A Democracy at Risk

FILE - In this Jan. 29, 2008 file photo, voters line up at a polling station to vote in Florida's presidential primary in Cor
FILE - In this Jan. 29, 2008 file photo, voters line up at a polling station to vote in Florida's presidential primary in Coral Gables, Fla. A Florida commission is expected to announce Friday, Sept. 30, 2011, that its presidential primary will be held Jan. 31, according to Florida House Speaker Dean Cannon, though GOP officials from other states are lobbying Florida to reconsider. (AP Photo/Wilfredo Lee, File)

The results of the Harvard Public Opinion Project's new poll reveal a democracy at risk. The 2012 election might bring the lowest youth voter turnout since 18-year-olds were allowed to vote in 1972. Our democracy is at risk and we must do something about it.

Our poll of over 2,000 young people from across the United States found that 59 percent of young people ages 18-29 are likely to vote in the upcoming election. Our polling from 2010 and 2008 found a gap between the likelihood of voting and actual turnout of 19 and 25 points, respectively.

If these point gaps, between youth likely to vote and those who actually voted in 2010 and 2008, are applied to our most recent findings, the optimistic estimate is that 40 percent of young people will vote on November 6. The most conservative estimate is 34 percent. This election might very possibly have a lower youth voter turnout than the 39.6 percent of young people who turned out in 1996, the year with the lowest youth turnout on record.

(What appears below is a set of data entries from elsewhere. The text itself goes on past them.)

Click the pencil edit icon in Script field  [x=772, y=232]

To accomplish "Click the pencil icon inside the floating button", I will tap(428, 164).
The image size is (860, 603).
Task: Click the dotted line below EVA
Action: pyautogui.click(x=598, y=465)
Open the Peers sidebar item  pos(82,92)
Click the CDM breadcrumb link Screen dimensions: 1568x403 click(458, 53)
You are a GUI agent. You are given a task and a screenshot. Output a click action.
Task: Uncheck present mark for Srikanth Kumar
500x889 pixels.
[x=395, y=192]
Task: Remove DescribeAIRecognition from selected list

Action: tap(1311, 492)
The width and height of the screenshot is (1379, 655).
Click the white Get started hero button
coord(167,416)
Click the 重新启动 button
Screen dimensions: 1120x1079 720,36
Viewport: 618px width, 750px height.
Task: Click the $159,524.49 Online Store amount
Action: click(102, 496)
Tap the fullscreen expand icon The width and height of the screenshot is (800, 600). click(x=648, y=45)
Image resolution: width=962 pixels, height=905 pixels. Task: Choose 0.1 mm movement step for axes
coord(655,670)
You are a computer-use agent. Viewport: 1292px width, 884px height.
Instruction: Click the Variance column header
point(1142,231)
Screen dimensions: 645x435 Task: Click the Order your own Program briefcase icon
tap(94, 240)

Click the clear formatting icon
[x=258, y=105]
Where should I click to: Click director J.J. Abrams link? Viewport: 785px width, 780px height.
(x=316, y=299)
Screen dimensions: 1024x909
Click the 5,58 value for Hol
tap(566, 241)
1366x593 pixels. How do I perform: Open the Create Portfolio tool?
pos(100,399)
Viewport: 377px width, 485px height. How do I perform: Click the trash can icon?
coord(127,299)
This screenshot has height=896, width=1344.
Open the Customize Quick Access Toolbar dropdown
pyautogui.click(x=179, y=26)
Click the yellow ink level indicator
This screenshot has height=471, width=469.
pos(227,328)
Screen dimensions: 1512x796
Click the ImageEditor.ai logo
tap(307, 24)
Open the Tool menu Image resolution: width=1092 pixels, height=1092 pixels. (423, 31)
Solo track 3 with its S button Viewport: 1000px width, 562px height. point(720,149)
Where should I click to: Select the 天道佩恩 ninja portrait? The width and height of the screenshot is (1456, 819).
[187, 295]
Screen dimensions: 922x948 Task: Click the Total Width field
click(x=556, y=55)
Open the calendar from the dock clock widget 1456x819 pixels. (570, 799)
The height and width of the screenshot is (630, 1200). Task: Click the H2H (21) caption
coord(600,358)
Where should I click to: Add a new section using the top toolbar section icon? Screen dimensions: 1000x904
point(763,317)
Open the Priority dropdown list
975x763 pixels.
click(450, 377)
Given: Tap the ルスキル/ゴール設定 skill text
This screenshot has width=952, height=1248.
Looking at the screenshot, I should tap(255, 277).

The turnout projected follows a decline in engagement we have seen in both parties since 2008. In this election cycle, the number of enthusiastic Obama supporters excited, likely to volunteer, and closely following the election are below the number of both Obama and McCain's enthusiastic supporters in 2008. This isn't a partisan narrative. We see a similar trend in Republican enthusiasm from 2008 to 2012.

Why have we gone from record-breaking youth turnout and enthusiasm to possibly the lowest levels we have seen in years? What can we do to fix it?

The answer lies partially in political engagement. In 2008, 43 percent of young people considered themselves politically engaged or active. In 2012, that number was 25 percent, higher than the 18 percent low in the fall of 2010.

Political engagement is important because 87 percent of the young people likely to vote this fall are politically engaged or active. Only 6 percent of young people planning not to vote consider themselves politically engaged and active.

Elected officials of both parties can't simply look to young people to turn out in election years, they must engage young people during the other three years by providing civic education opportunities in Washington, in the community, and in the classroom. This will increase the number of young people politically engaged and active and thus the number of young people voting.

Yet, the most recent National Assessment of Educational Progress Civic Assessment found that over two thirds of students were below proficient in civics: a problem neither Democrats nor Republicans have addressed. In fact, we have seen cuts to civic engagement programs targeted at youth.

Congress eliminated all 37 million dollars of funding for civic education and all 119 million dollars of history education funding. The federal government's entire support for history and civics was zeroed out. Included in these cuts were the "We The People" program which provided over 30 million students with an introduction to the constitution and a competition which challenged their understanding of the founding principles of our democracy.

Additionally, Congress ended the Learn and Serve America program, cutting 39.5 million dollars for that funded service-learning, civic education, and community-engagement programs in schools.

Finally, the House of Representatives shut down the Congressional Page Program marking the end of young people's unrestricted access to the U.S. House of Representatives. Young people will not become politically engaged and active unless there are local and national programs that introduce them to policy, politics, and government.

There are some bright spots. Under Secretary of Education Martha Kantar commissioned a report entitled "A Crucible Moment: College Learning and Democracy's Future" and launched a new civic education initiative at a White House summit on civic education this January.

I am part of a group of young people with a proposal to create a Presidential Youth Council that has bi-partisan support from 7 members of congress and over 100 organizations.

Congressman Tom Cole (R-OK) and Congressman Mike Honda (D-CA) introduced the "Sandra Day O'Connor Civic Learning Act" which would provide 30 million dollars of funding to the Department of Education for grants to promote civic learning and civic engagement.

Even so, all of these efforts lack the funding and the political support to prosper. Unless we want to continue to worry about less than 40% youth voter turnout, we must invest in civic education and politically engage our young people.

Our nation only succeeds if our democracy is vibrant, our children are engaged, and youth are voting. Our democracy is at risk. Help give it a wake up call.